Flightglobal's advisory service Ascend carried out the survey of more than 2,000 people, across all all levels of aerospace and air transport. Those working for airlines or in the aerospace manufacturing sectors make up the highest proportion, but MRO and insurance/finance are also represented.

The questions were intended to reveal the perceptions of industry safety standards by those within it or serving it. More than 20% of participants are very senior management, including chief executives; 23% team leaders or heads of department; and 38% qualified professionals. European respondents make up 46% of the total, while 23% are in North America and 16% in Asia-Pacific.

Asked whether safety has over the last five years improved, stayed about the same or got worse, 60% say it has improved, and 31% that it has remained the same. Expectations for the next five years show 52% think it will improve, while 33% say it will stay the same and 13% that it will get worse.

Provided with 12 potential threats to safety, the participants were asked what level of threat each one represented. When it comes to identifying "significant" threats, 33% cite a shortage of experienced personnel; 38% the risk of fatigue among safety-critical employees like engineers, pilots and air traffic controllers; 28% complacency; 27% airline management experience/attitude/culture; and 20% lack of effective safety oversight.

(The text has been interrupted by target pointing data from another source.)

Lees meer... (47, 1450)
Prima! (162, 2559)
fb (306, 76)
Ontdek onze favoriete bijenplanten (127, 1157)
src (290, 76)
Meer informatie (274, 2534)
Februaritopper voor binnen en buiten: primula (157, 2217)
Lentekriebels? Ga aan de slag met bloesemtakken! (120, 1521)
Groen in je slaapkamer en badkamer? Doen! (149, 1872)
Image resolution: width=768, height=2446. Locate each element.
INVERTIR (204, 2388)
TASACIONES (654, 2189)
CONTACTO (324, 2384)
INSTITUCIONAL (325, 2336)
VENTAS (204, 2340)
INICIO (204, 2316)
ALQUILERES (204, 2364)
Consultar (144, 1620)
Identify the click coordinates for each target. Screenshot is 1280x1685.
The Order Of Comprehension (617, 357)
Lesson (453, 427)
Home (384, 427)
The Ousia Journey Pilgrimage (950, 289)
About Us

Among 10 potential drivers for safety improvement, the top mark goes to management accountability for safety, but only a little below this comes new technology for aircraft and air traffic management, and increased sharing of safety data and industry best practice.

Within freestyle comments participants chose to add, the most commonly cited subjects are the need for a pilot-training review and the safety effects of low-cost carriers' employment policies.